- _RECORDS FOR THE TASK_:

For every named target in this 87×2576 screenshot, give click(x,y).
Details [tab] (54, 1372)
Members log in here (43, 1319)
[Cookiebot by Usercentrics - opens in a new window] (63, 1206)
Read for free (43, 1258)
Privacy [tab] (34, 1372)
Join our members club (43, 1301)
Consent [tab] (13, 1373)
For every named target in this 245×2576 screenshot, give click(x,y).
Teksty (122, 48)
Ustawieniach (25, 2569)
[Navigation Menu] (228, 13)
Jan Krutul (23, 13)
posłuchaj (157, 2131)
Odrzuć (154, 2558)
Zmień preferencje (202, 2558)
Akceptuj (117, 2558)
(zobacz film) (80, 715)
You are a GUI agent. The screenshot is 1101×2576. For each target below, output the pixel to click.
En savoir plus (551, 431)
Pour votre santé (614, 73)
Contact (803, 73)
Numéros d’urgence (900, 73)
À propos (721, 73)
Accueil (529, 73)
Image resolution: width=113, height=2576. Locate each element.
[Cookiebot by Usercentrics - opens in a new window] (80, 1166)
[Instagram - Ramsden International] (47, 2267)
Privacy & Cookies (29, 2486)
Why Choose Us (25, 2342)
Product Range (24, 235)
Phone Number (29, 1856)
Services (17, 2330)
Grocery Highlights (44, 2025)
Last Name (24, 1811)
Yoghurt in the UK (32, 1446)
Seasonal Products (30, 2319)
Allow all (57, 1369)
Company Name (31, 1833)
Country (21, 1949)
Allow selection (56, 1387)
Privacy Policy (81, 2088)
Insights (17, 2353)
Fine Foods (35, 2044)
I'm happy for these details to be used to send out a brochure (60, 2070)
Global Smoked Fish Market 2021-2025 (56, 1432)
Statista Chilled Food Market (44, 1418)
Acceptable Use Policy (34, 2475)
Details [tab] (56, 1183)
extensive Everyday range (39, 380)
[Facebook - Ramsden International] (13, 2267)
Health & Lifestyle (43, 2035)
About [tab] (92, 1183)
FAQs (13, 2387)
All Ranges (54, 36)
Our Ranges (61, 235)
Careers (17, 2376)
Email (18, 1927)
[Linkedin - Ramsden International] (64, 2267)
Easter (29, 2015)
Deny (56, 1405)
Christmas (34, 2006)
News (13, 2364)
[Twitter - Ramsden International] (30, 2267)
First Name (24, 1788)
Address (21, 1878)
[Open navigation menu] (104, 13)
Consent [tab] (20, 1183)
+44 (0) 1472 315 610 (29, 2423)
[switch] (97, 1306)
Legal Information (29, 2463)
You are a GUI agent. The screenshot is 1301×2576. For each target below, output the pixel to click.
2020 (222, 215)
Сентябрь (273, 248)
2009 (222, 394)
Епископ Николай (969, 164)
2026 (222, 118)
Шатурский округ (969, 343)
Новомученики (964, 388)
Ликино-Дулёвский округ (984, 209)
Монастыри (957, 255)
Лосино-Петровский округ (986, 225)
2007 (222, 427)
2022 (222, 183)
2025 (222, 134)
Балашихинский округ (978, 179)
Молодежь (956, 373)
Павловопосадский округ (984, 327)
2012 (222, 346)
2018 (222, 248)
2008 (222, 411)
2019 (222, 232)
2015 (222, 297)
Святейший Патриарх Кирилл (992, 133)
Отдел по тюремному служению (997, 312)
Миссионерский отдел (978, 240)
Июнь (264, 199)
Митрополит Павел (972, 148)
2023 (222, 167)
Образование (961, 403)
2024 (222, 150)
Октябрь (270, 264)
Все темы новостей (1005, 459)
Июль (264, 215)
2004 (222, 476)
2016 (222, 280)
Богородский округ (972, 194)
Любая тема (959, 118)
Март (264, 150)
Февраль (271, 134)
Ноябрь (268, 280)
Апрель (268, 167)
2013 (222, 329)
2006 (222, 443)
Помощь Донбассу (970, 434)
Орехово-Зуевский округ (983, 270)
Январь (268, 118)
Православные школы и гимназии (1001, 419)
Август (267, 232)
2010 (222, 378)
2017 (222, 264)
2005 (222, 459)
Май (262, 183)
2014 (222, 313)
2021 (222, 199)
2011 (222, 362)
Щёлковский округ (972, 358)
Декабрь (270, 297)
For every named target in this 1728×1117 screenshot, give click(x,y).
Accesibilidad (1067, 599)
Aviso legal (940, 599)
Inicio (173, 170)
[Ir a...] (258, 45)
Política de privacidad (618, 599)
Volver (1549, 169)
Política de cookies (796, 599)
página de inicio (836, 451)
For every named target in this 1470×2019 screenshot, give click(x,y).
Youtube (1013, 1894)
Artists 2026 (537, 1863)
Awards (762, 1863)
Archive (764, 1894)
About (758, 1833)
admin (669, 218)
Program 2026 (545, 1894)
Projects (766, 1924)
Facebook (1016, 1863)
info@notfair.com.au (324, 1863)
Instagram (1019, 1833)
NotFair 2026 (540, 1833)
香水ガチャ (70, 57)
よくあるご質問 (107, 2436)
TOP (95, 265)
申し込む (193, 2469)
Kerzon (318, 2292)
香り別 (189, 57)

- _YOUR TASK_: Please copy nothing but the lines from the one that holds "Archive (764, 1894)" through the last line of the material above, exactly as written.

- _YOUR SOLUTION_:
Archive (764, 1894)
About (758, 1833)
admin (669, 218)
Program 2026 (545, 1894)
Projects (766, 1924)
Facebook (1016, 1863)
info@notfair.com.au (324, 1863)
Instagram (1019, 1833)
NotFair 2026 (540, 1833)
香水ガチャ (70, 57)
よくあるご質問 (107, 2436)
TOP (95, 265)
申し込む (193, 2469)
Kerzon (318, 2292)
香り別 (189, 57)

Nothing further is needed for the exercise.